» **LISTED ENTRIES**:

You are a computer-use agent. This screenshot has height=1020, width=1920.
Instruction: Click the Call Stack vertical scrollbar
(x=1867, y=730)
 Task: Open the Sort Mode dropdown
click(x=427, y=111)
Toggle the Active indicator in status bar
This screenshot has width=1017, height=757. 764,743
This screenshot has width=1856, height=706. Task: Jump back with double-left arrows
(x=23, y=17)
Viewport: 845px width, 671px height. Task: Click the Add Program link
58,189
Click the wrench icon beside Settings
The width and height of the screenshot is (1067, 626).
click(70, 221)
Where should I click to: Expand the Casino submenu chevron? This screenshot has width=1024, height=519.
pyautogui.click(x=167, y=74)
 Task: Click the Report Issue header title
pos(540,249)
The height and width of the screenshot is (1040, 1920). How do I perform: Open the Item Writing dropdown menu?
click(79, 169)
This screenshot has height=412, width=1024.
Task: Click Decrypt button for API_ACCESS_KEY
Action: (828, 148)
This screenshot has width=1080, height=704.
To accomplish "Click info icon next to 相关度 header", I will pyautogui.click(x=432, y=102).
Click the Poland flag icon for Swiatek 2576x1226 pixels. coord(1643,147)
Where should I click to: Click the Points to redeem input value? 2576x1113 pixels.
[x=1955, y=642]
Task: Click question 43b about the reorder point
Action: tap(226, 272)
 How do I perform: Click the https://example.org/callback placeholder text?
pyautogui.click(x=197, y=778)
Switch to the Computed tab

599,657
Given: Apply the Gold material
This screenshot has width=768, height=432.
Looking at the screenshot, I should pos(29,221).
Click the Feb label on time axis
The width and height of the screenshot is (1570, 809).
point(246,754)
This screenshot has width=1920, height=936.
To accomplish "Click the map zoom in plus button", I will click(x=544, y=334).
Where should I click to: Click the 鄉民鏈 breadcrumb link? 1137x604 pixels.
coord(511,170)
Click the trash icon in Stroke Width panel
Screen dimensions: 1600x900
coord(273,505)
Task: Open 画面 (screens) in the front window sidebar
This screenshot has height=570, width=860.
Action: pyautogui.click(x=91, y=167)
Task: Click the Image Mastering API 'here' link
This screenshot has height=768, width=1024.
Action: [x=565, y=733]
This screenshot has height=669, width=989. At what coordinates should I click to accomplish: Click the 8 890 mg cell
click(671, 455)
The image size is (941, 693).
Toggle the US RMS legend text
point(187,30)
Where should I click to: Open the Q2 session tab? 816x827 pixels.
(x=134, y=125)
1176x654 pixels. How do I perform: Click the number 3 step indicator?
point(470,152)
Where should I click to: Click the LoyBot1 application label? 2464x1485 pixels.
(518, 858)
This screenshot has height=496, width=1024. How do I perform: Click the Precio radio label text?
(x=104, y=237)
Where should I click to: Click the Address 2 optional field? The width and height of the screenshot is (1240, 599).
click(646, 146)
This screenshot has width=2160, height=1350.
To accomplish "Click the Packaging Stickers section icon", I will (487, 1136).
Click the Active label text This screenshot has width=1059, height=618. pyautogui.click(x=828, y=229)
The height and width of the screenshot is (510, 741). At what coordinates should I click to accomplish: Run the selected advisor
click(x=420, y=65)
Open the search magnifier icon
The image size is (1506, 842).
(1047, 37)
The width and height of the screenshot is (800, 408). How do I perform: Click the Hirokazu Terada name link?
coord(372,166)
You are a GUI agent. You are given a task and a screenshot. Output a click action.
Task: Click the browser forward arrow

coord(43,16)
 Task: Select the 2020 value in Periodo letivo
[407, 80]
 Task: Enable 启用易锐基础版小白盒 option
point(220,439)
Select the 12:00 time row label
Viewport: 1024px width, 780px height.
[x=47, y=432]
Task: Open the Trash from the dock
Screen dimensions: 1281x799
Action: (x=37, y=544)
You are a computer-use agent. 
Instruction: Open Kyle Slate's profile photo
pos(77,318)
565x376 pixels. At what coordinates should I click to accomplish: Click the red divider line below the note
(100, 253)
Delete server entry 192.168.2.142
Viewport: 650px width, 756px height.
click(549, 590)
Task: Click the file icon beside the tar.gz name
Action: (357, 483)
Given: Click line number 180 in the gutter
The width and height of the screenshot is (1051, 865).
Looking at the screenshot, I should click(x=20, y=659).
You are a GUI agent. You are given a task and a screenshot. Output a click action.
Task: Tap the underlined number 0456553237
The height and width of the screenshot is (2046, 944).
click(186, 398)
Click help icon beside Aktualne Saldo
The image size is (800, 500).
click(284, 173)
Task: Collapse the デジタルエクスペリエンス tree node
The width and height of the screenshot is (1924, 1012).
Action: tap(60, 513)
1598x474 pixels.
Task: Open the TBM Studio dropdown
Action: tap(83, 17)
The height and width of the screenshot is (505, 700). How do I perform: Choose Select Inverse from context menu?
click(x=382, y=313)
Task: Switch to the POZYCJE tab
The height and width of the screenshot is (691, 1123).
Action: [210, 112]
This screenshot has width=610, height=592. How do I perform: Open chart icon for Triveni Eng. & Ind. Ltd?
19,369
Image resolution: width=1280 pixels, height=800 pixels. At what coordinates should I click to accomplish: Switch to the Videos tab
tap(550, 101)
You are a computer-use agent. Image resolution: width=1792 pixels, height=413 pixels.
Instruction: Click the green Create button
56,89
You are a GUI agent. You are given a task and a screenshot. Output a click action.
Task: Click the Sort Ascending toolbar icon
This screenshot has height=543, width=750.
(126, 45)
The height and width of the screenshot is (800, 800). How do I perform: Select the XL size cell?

» **WORK TO COMPLETE**: Reproduce exactly the lines of the records above from the one with "Task: Open the Sort Mode dropdown" to the one with "Given: Apply the Gold material", both included, and leave out everything else.

» **SOLVED EXERCISE**:
 Task: Open the Sort Mode dropdown
click(x=427, y=111)
Toggle the Active indicator in status bar
This screenshot has width=1017, height=757. 764,743
This screenshot has width=1856, height=706. Task: Jump back with double-left arrows
(x=23, y=17)
Viewport: 845px width, 671px height. Task: Click the Add Program link
58,189
Click the wrench icon beside Settings
The width and height of the screenshot is (1067, 626).
click(70, 221)
Where should I click to: Expand the Casino submenu chevron? This screenshot has width=1024, height=519.
pyautogui.click(x=167, y=74)
 Task: Click the Report Issue header title
pos(540,249)
The height and width of the screenshot is (1040, 1920). How do I perform: Open the Item Writing dropdown menu?
click(79, 169)
This screenshot has height=412, width=1024.
Task: Click Decrypt button for API_ACCESS_KEY
Action: (828, 148)
This screenshot has width=1080, height=704.
To accomplish "Click info icon next to 相关度 header", I will pyautogui.click(x=432, y=102).
Click the Poland flag icon for Swiatek 2576x1226 pixels. coord(1643,147)
Where should I click to: Click the Points to redeem input value? 2576x1113 pixels.
[x=1955, y=642]
Task: Click question 43b about the reorder point
Action: tap(226, 272)
 How do I perform: Click the https://example.org/callback placeholder text?
pyautogui.click(x=197, y=778)
Switch to the Computed tab

599,657
Given: Apply the Gold material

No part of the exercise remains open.